## Problems to work on
1. According to the clone preview route guide, when is the preview route deleted?
2. Write the next part of the clone preview route guide, following on after its final rule.

## Document section
-- Begin --

A single Hydrogen route file at app/routes/clone-preview.$page.tsx that renders the entire cloned page as React + Tailwind. It is:

One file — all visual blocks inline, no separate component files
Responsive — desktop and mobile layouts, matching the origin's breakpoints
Section-marked — each visual block delimited with comment markers for later decomposition
Brand-adjusted — applies brand guideline tokens where the origin conflicts (colors, fonts, logo usage)
Temporary — kept as a reference during section building, deleted after the Weaverse page is verified

Route structure

import type {MetaFunction} from '@remix-run/react';

export const meta: MetaFunction = () => {
  return [{title: 'Clone Preview — <page name>'}];
};

export default function ClonePreview() {
  return (
    <div className="clone-preview">
      {/* === HERO === */}
      <section className="relative w-full h-screen ...">
        {/* hero content */}
      </section>

      {/* === PRODUCT GRID === */}
      <section className="max-w-7xl mx-auto py-16 ...">
        {/* product grid content */}
      </section>

      {/* === NEWSLETTER CTA === */}
      <section className="bg-primary text-white py-12 ...">
        {/* CTA content */}
      </section>
    </div>
  );
}

Rules

Source all content from the content manifest. Use the exact asset URLs, text, and links captured in step 6. Do not use placeholder images or lorem ipsum — the whole point of this preview is visual fidelity.
Use the repo's Tailwind config. The preview should use the same Tailwind classes and custom theme tokens available in the repo. Do not add one-off CSS files or inline <style> blocks.
Apply brand guideline overrides. Where the origin site's colors, typography, or logo treatment conflicts with .guides/brand-guideline.md, the preview must already reflect the brand version — not the origin. This prevents the user from approving something that will change later.
Mark every visual block. Use {/* === BLOCK NAME === */} comments to delineate each section-sized block. These markers are the splitting boundaries for step 9 (section segmentation). The block names should match the content manifest's "Block name" column.
Include interactive behaviors where feasible. If the origin has a carousel, implement a basic Swiper or scroll-snap version. If it has video autoplay, include the <video> tag with autoplay. The preview does not need pixel-perfect interaction parity, but should demonstrate the core behavior so the user can judge whether it works.
Do not import Weaverse components. This route is independent of the Weaverse section system. It uses plain React + Tailwind. Weaverse sections come after approval.
One page per route param. If cloning multiple pages, each gets its own $page slug (e.g., /clone-preview/homepage, /clone-preview/about). Do not put multiple pages in one route.

-- End --

## Dataset content
-- Begin --

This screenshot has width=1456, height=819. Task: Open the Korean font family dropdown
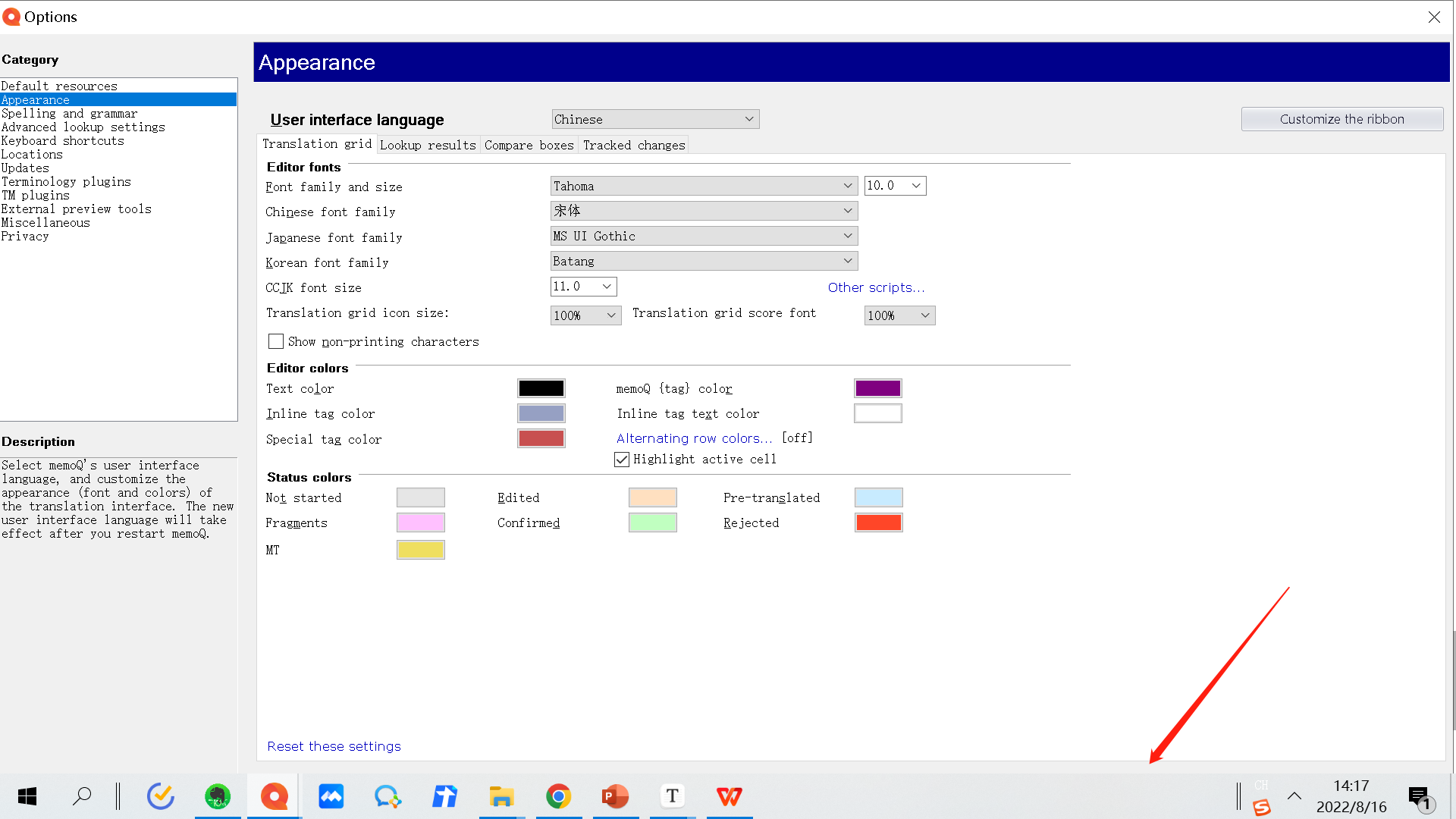704,261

-- End --

## Responses in order
1. It is deleted after the Weaverse page is verified.

2.
Approval checkpoint

After generating the preview route, stop and wait for user confirmation:

Tell the user the preview URL and how to access it
Summarize what the preview covers: how many visual blocks, key sections, any known gaps or brand overrides applied
Ask explicitly: "Review the clone preview. Reply 'approved' or 'proceed to sections' when satisfied. If something needs fixing, describe what's wrong."
Do not proceed to section decomposition (step 9) until the user explicitly approves
If the user requests changes, update the route and re-present for approval

Lifecycle

Phase	Status of preview route
Steps 1-6 (scrape + manifest)	Does not exist yet
Step 7 (generate preview)	Created at `app/routes/clone-preview.$page.tsx`
Step 8 (approval checkpoint)	User reviews, may request iterations
Steps 9-14 (section decomposition + build)	Kept as side-by-side reference
Step 15 (cleanup)	Deleted after Weaverse page is verified

Firecrawl Rules

Use Firecrawl scrape for the origin site instead of relying on screenshots or memory.
Always request both markdown and HTML formats in a single scrape call (--format markdown,html). The markdown is for content extraction; the HTML is for layout classification and media source extraction.
For supporting subpages linked from the landing page, use Firecrawl crawl with --include-paths to scope the crawl to relevant paths.
Capture repeated layouts, navigation patterns, CTA placements, and content hierarchy.
Treat the Firecrawl output as the reference-site structure source, not the brand-token source.
Save output to .firecrawl/ directory with descriptive names (e.g., .firecrawl/example-homepage.json).

Media source extraction

Markdown output strips <video>, <source>, <iframe>, and <embed> elements. These are invisible in the markdown but carry critical asset URLs. This is why both formats are required.

From the HTML format output, extract:

<video> and <source src="..."> — MP4, WebM, HLS stream URLs
<iframe src="..."> — YouTube, Vimeo, or other embed URLs
data-src, data-video-url, or other lazy-load attributes on media containers

Search the HTML for patterns like .mp4, .webm, .m3u8, youtube.com/embed, vimeo.com, player. to find video sources that the markdown output missed.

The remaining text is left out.